[[ Dataset content open ]]

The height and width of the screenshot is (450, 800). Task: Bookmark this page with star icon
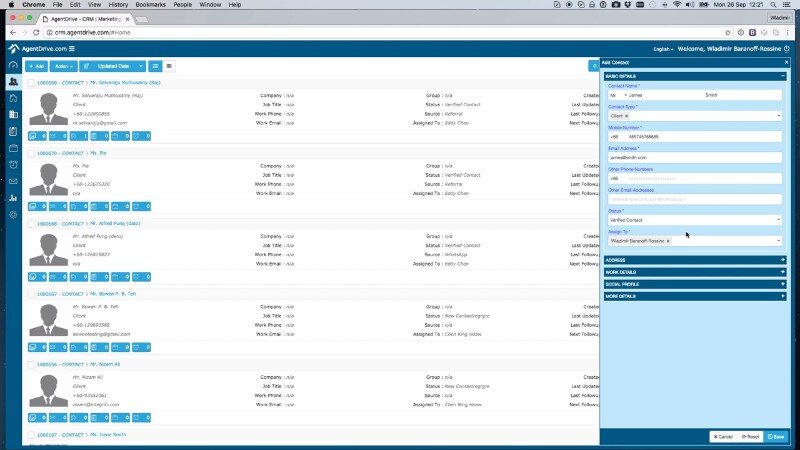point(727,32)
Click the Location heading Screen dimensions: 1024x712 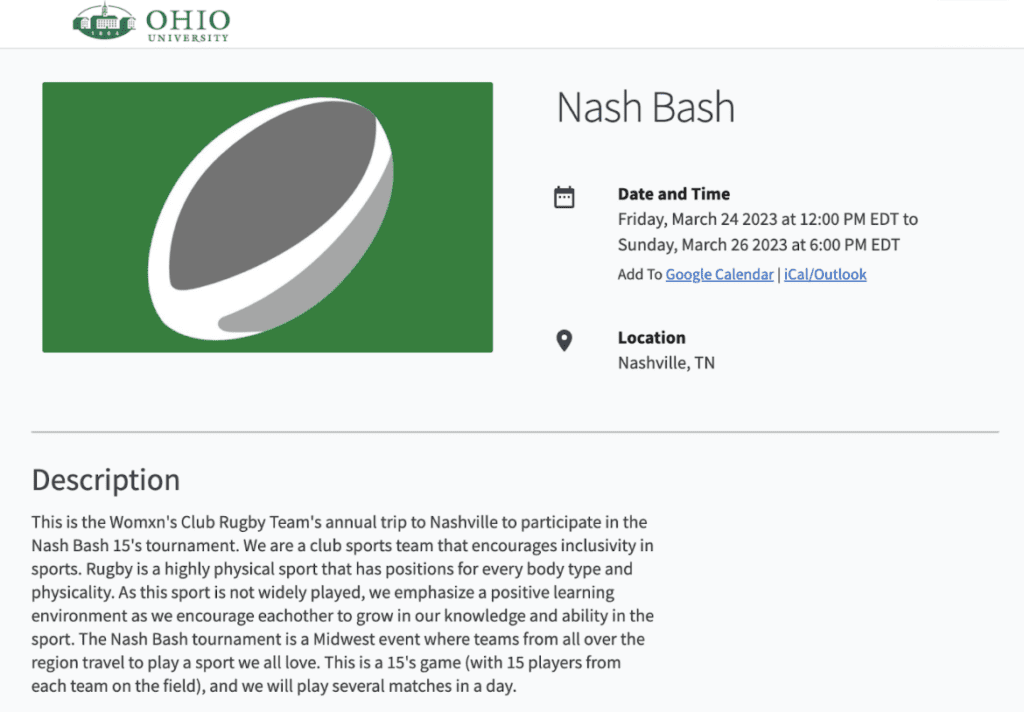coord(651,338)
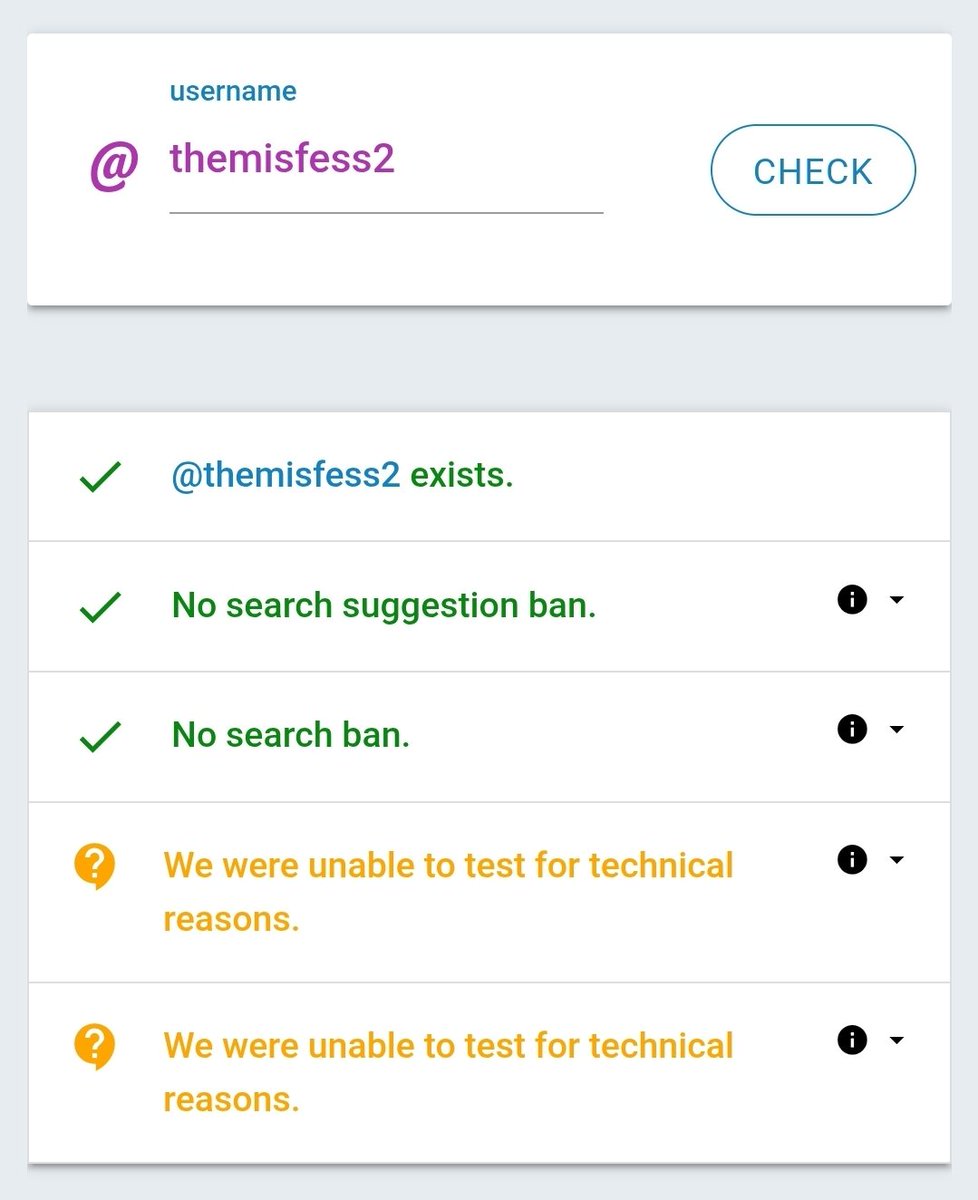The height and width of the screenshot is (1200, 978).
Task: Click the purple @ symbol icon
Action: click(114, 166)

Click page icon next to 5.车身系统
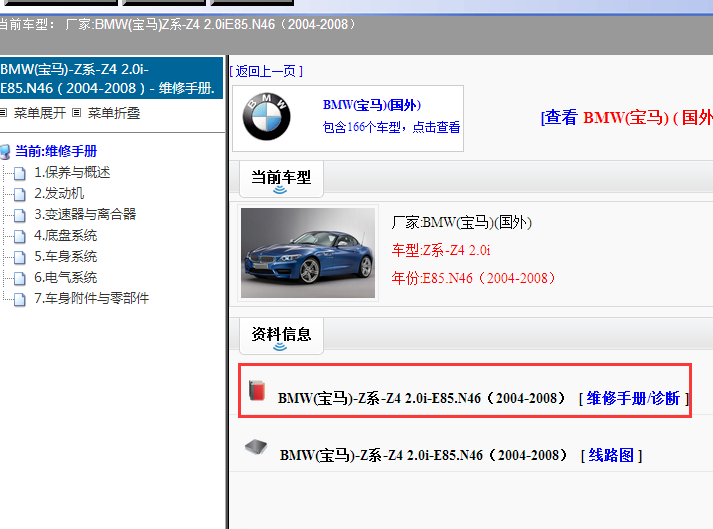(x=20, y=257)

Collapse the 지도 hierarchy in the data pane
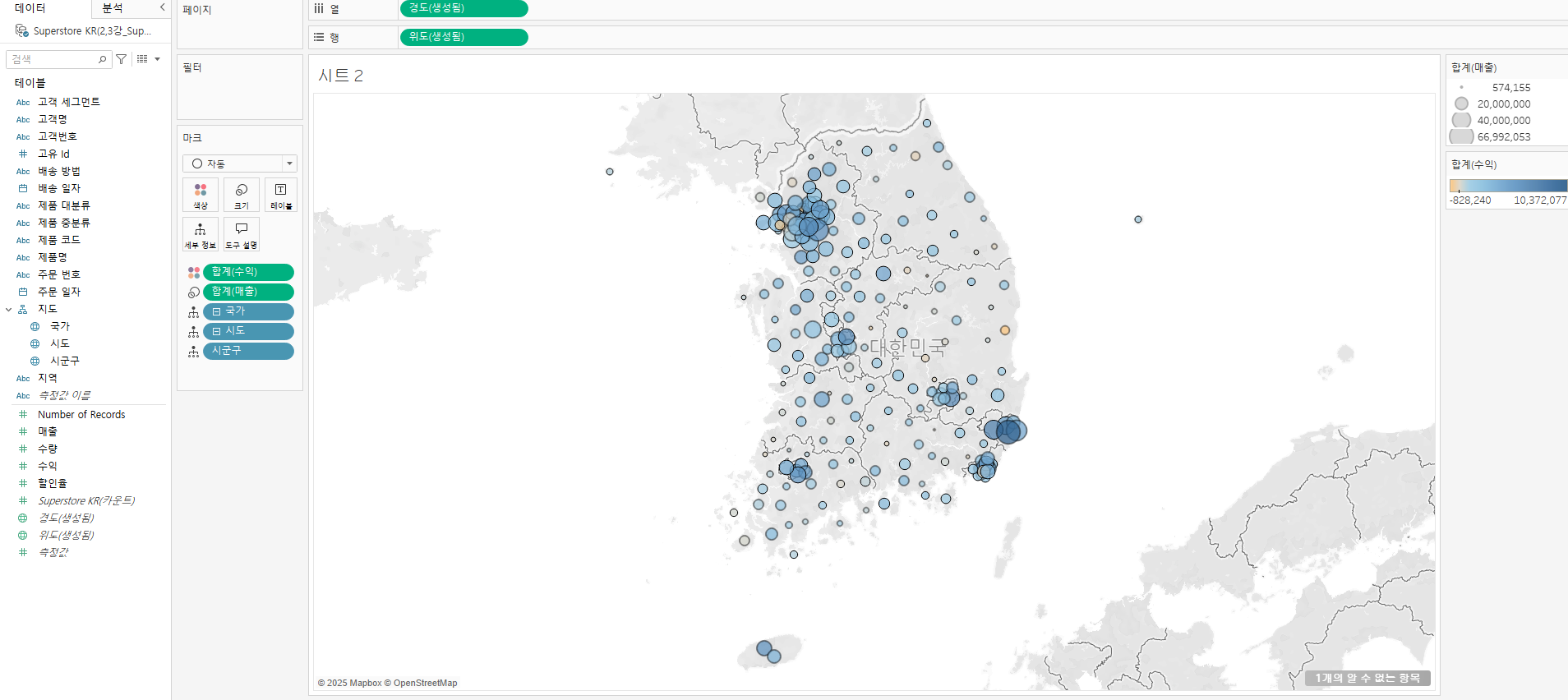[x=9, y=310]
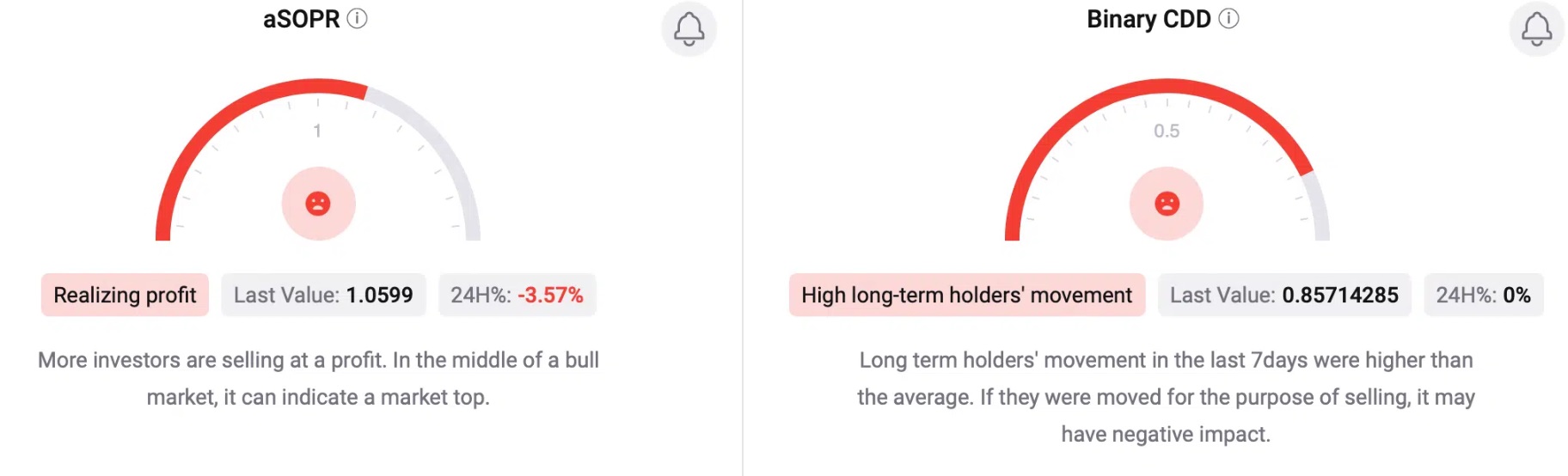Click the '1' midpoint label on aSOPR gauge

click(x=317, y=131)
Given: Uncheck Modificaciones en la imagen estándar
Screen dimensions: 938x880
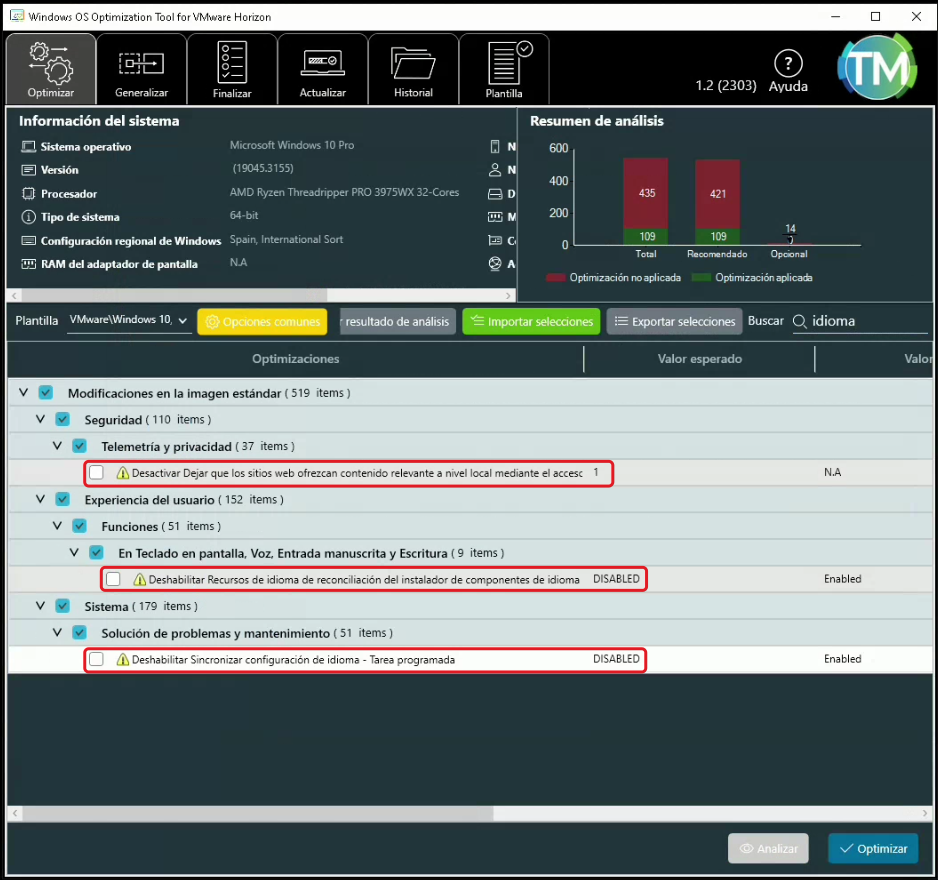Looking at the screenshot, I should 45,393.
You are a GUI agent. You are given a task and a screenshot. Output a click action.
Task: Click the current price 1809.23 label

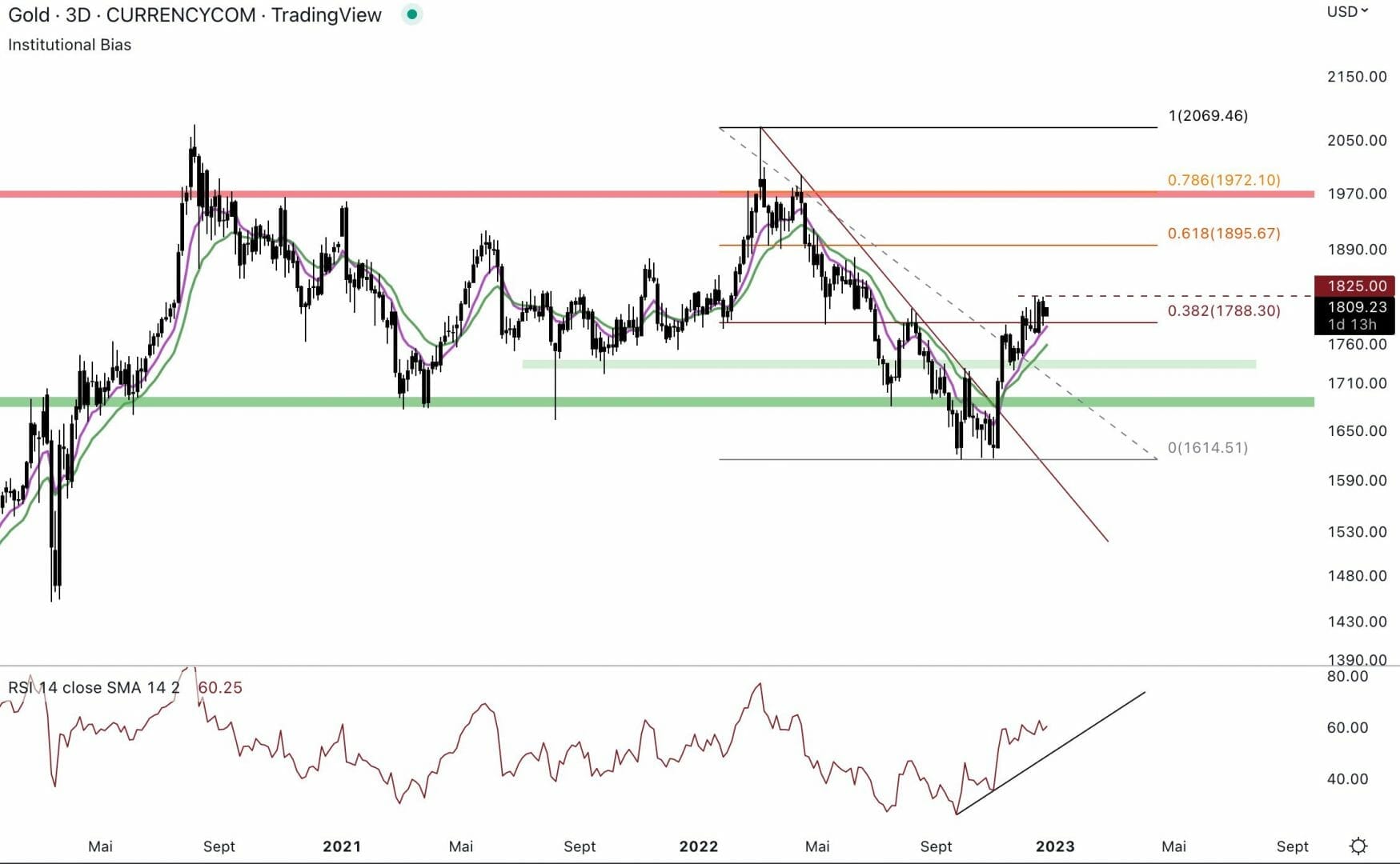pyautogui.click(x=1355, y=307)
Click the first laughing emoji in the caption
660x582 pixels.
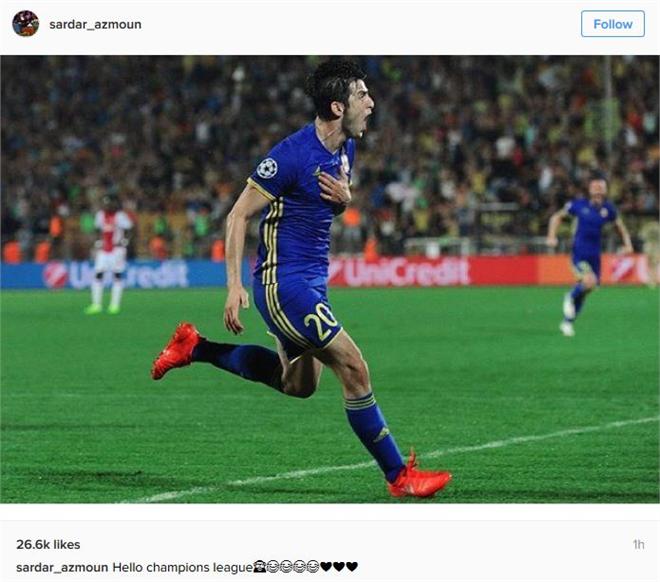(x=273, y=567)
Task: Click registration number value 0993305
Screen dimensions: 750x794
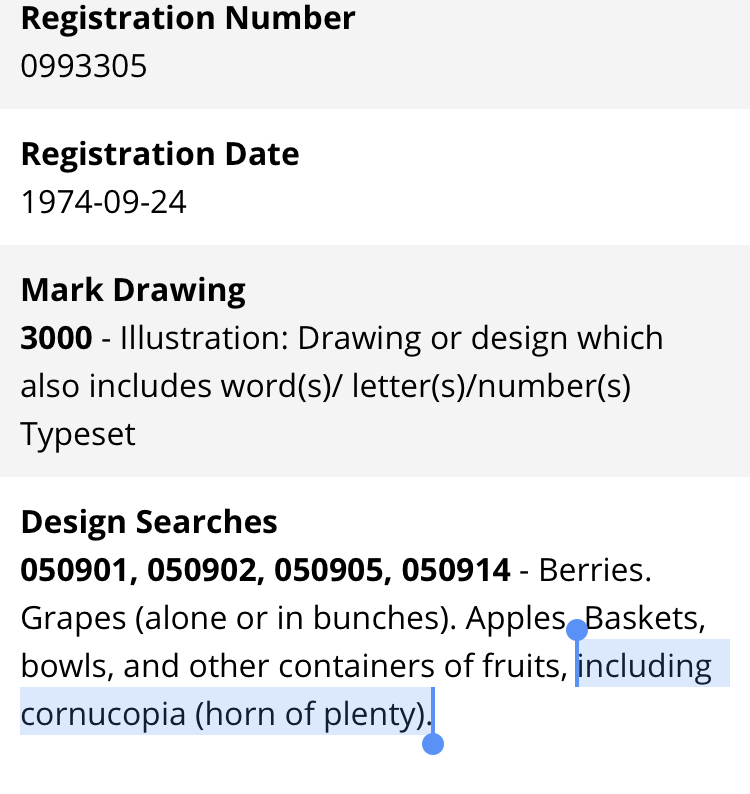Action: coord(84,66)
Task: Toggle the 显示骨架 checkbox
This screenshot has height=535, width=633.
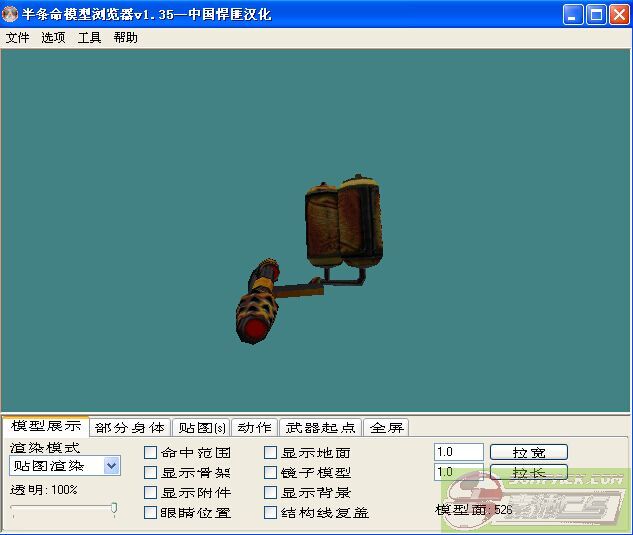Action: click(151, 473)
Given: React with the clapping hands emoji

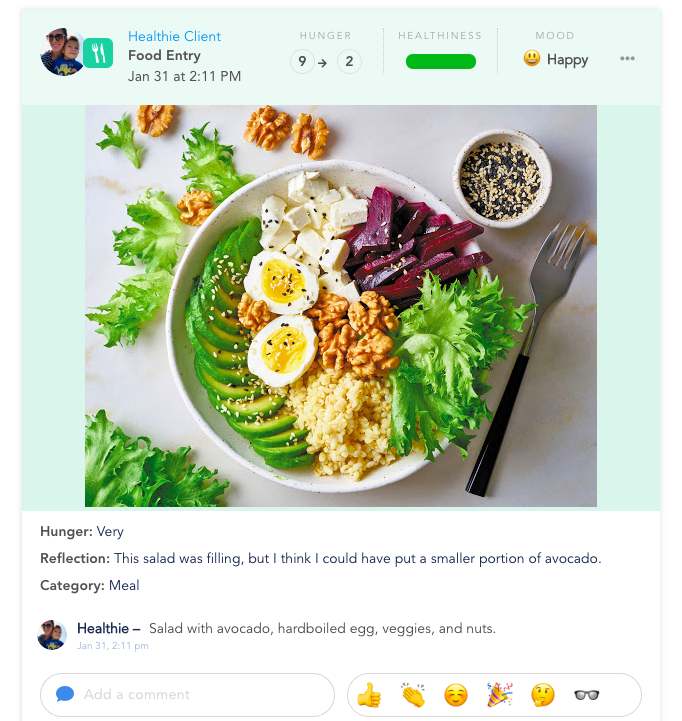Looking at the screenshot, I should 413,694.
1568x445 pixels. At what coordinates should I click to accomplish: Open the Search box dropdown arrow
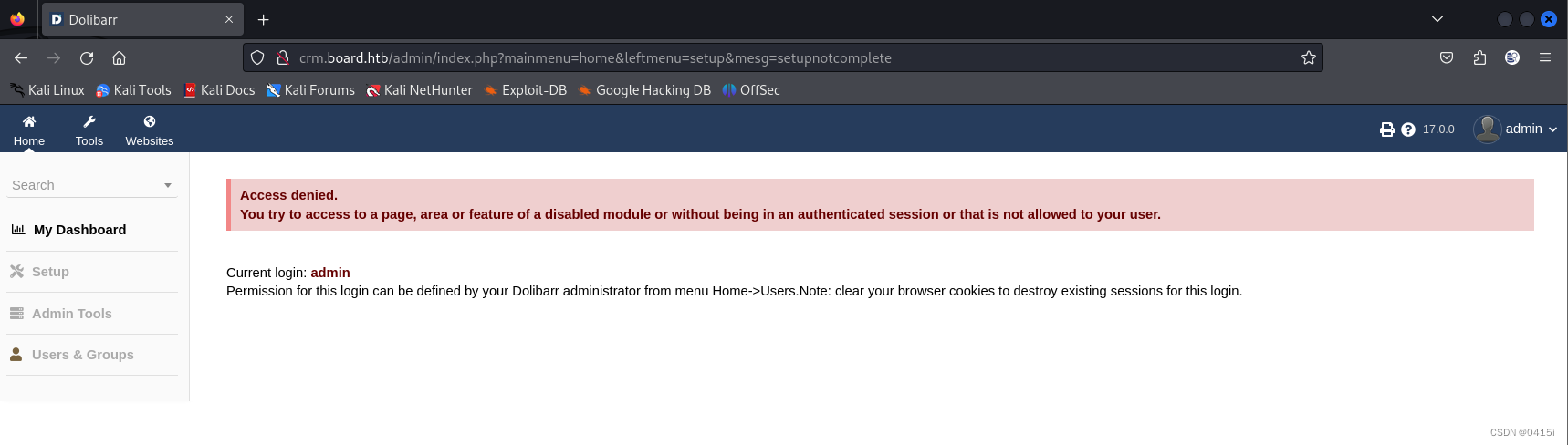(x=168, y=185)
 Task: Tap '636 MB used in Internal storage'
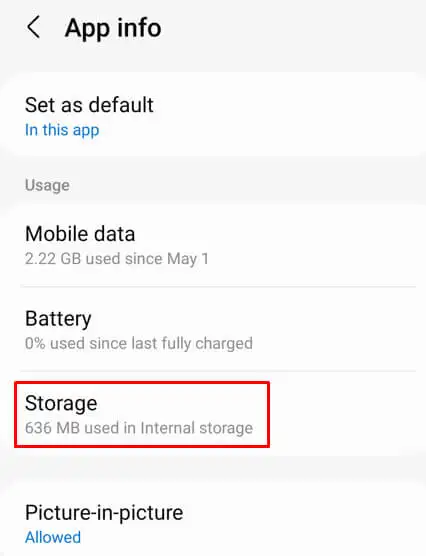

[[ Dataset content closed ]]

Work task: Give back exactly the lines from the line with "Click the first laughing emoji in the caption" through the end of the material above, and omit every picture.

Solved problem:
Click the first laughing emoji in the caption
660x582 pixels.
(x=273, y=567)
Task: Click registration number value 0993305
Screen dimensions: 750x794
Action: coord(84,66)
Task: Toggle the 显示骨架 checkbox
This screenshot has height=535, width=633.
Action: click(151, 473)
Given: React with the clapping hands emoji

Looking at the screenshot, I should 413,694.
1568x445 pixels. At what coordinates should I click to accomplish: Open the Search box dropdown arrow
(x=168, y=185)
 Task: Tap '636 MB used in Internal storage'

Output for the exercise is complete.